Ambitieuse, la nouvelle série embrasse une pléiade de personnages viscéralement attachés à cette terre qui semble agoniser dans l’indifférence. Chacun d’eux a la Nouvelle-Orléans dans la peau et la musique dans le sang. "Music is music wherever you live but there’s no place like New Orleans." Paradoxe parmi d’autres, la Nouvelle-Orléans, bâtie par et sur la musique, semble ne pas aimer les musiciens dont beaucoup éprouvent plus que jamais des difficultés à survivre dans un environnement dévasté. "Regarde ce qu’elle fait de nous", insiste l’un des protagonistes. Parmi ceux-ci, apparaissent, dans leur propre rôle, Elvis Costello, Kermit Ruffins et Dr John

Contradictions et espoirs larvés forment le "chœur" de cet opus. Brut de décoffrage, Treme H H H observe en effet le quotidien en adoptant son rythme, lent et parfois répétitif, pour montrer à quel point ces hommes et ces femmes sont laissés seuls au monde avec leur tristesse et leur volonté de garder l’espoir. L’une veut sauver son restaurant (Janette), l’autre remettre son bar en état et préparer son costume pour le prochain Mardi Gras ( Big Chief Lambreau ), la troisième veut retrouver son frère porté disparu et réparer son toit ( LaDonna ) tandis que son ex-mari ( Antoine Batiste ), musicien tromboniste, cachetonne et tente de joindre les deux bouts. John Goodman (Cray) est parfait en citoyen révolté par l’indifférence généralisée. Quant à Tony, juriste de bonne volonté, elle se démène comme une folle pour aider les membres de sa communauté.

La musique, magistrale, (autre) personnage central de la série, raconte mieux que quiconque la stupeur et les doutes. Plus qu’une bande sonore, elle est la trame, l’âme et le souffle de cette ville balayée par les éléments qui a vu naître et croître tant de talents : Sidney Bechet, Louis Armstrong, Fats Domino, Mahalia Jackson

Sondant la cité et le drame, "Treme" se vit au rythme de l’aide qui n’arrive pas et des citoyens lambda qui veulent retrouver leur ville "d’avant". On y parle de l’impuissance et de la faillite de l’administration américaine autant que de l’inertie et de la corruption locales, politique et policière.
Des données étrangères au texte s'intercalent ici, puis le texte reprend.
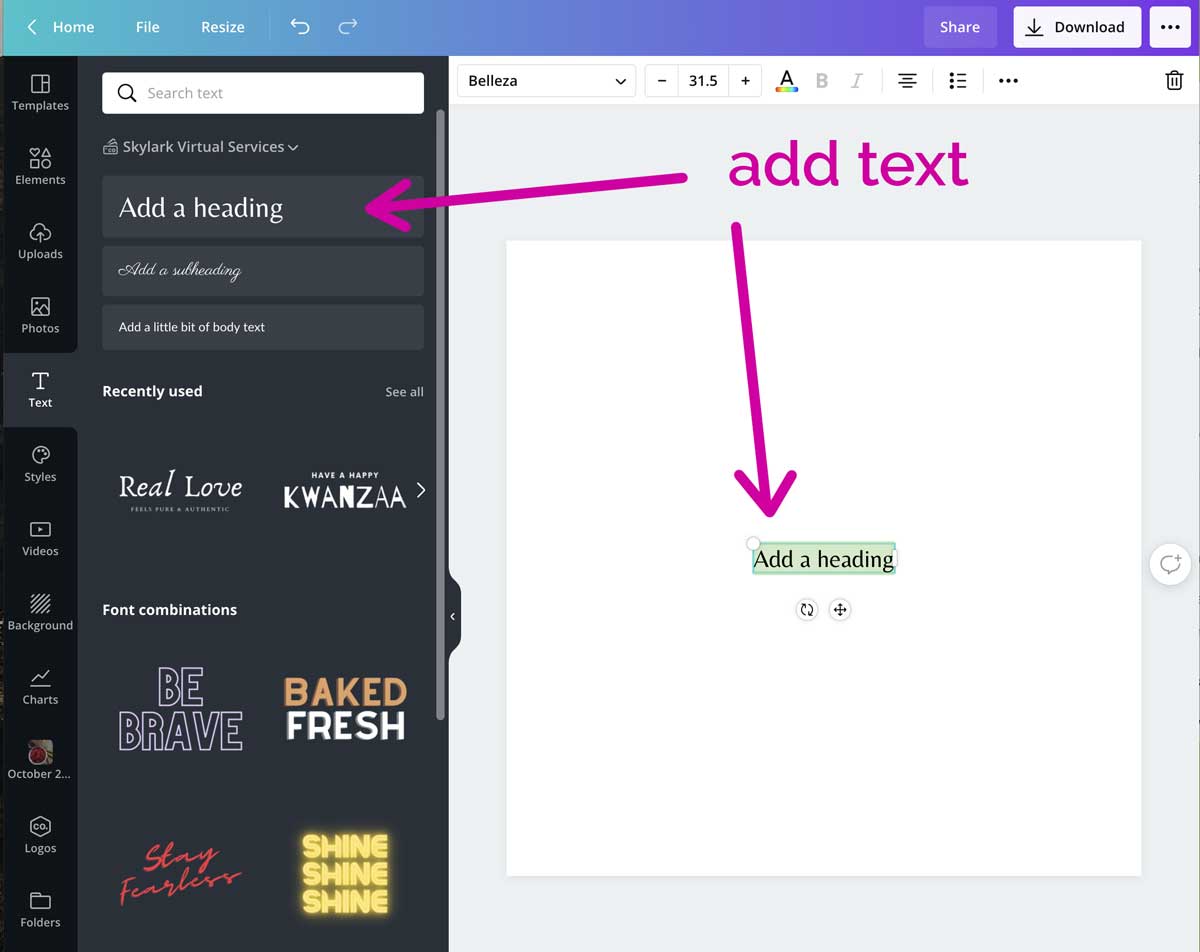This screenshot has height=952, width=1200.
Task: Click the Download button
Action: pos(1077,27)
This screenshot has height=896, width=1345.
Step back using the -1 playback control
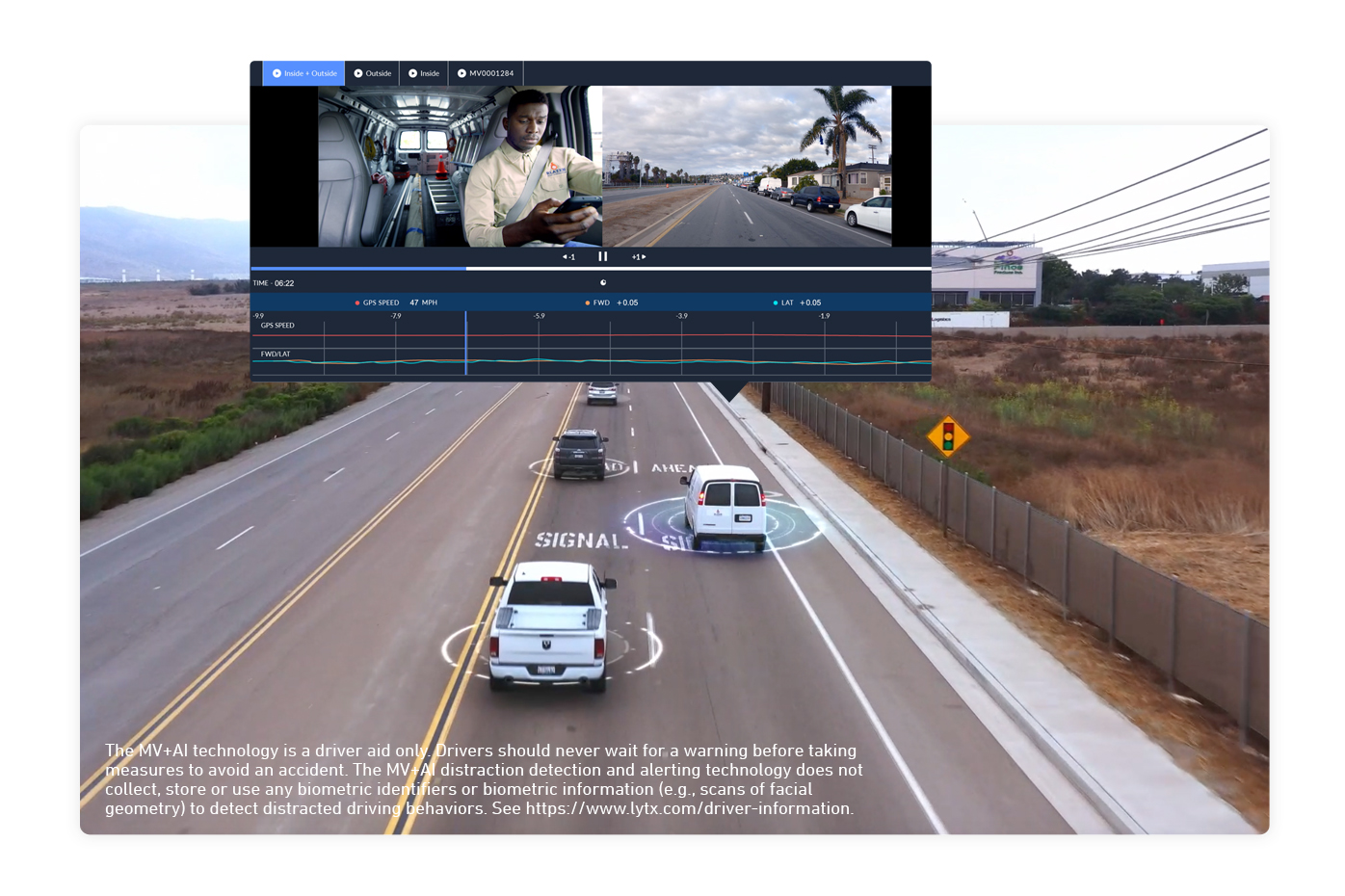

Fleuron culturel pour les uns, la Nouvelle-Orléans est méprisée par beaucoup d’autres et en paie le prix fort, depuis Katrina. Partant de Treme, "quartier ‘black’ le plus important musicalement parlant de tous les Etats-Unis" puisque le jazz y est né, David Simon et son comparse Eric Overmeyer offrent une clé majeure de découverte de "The Big Easy" et du Sud des Etats-Unis. Un propos à nouveau très sociologique et social, qui interpelle : on retrouve là la patte du créateur de "The Wire", ethnologue dans l’âme.

Le récit est à la fois chaotique et fluide, triste et enivrant, hoquetant et dansant : un mélange magique, hypnotique, une grande réussite. Suivez le guide : l’envoûtement débute lundi 15 août à 20 h 45 sur Be1, pour 10 épisodes seulement. Malgré une audience confidentielle, la saison 3 a déjà été mise sur les rails par HBO.